(INSTRUCTION 1)
Return the part of the book review starting with "AMBER DUSK smells" and going on through "time of intolerance.", word for word.

Amber Dusk - Rajat Chaudhuri's first novel.

Amber Dusk - Rajat Chaudhuri's first novel.

Thursday, October 25, 2007

Amber Dusk - A pre-release review by Amitava Roy

AMBER DUSK smells of Calcutta streets and resonates with the seductive tunes of Parisian nights. Robot oracles, the enigmatic photographer Valence Jourdain, a shadowy Blue Princess, Indian tribesmen and the mystical Lake Malaren colour this fascinating narrative, creating an edgy reality. The novel presents a rich tapestry of ideas weaving together Calcutta and Paris and the lives and passions of the unforgettable individuals that walk their streets. Here is a delicately crafted story about love, loathing and beatitude and the quest for peace in a time of intolerance.

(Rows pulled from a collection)
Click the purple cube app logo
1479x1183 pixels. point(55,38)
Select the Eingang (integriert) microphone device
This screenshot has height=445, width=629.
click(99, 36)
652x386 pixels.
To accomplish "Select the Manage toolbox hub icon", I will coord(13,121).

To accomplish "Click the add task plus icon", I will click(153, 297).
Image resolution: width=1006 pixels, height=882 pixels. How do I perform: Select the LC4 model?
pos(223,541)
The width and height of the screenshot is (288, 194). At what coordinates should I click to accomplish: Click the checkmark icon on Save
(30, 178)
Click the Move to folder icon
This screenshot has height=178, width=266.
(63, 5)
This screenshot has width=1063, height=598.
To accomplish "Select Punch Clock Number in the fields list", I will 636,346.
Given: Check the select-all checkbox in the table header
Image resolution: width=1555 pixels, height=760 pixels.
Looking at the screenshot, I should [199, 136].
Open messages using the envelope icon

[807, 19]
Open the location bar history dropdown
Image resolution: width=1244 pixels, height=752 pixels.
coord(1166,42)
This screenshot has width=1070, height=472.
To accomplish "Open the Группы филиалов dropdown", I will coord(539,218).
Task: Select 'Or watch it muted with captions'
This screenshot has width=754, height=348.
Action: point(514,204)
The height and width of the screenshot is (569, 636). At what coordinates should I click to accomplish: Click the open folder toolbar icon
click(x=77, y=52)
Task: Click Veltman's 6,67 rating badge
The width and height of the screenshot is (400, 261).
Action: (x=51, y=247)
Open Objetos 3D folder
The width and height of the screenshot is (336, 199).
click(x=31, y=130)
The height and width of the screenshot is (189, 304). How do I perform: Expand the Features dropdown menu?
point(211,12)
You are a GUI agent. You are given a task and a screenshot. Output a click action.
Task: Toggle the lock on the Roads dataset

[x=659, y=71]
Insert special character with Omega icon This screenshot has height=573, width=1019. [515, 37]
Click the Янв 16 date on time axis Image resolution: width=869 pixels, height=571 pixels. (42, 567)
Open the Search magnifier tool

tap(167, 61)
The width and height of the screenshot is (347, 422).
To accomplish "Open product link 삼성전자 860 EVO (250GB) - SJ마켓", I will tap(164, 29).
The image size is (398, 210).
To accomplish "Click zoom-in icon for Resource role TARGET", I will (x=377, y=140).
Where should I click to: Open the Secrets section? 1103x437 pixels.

(INSTRUCTION 2)
Retype the rows word for word, starting with the first row and going on through the row with "pos(223,541)", both included, and nothing else.

(WORKED SOLUTION 1)
AMBER DUSK smells of Calcutta streets and resonates with the seductive tunes of Parisian nights. Robot oracles, the enigmatic photographer Valence Jourdain, a shadowy Blue Princess, Indian tribesmen and the mystical Lake Malaren colour this fascinating narrative, creating an edgy reality. The novel presents a rich tapestry of ideas weaving together Calcutta and Paris and the lives and passions of the unforgettable individuals that walk their streets. Here is a delicately crafted story about love, loathing and beatitude and the quest for peace in a time of intolerance.

(WORKED SOLUTION 2)
Click the purple cube app logo
1479x1183 pixels. point(55,38)
Select the Eingang (integriert) microphone device
This screenshot has height=445, width=629.
click(99, 36)
652x386 pixels.
To accomplish "Select the Manage toolbox hub icon", I will coord(13,121).

To accomplish "Click the add task plus icon", I will click(153, 297).
Image resolution: width=1006 pixels, height=882 pixels. How do I perform: Select the LC4 model?
pos(223,541)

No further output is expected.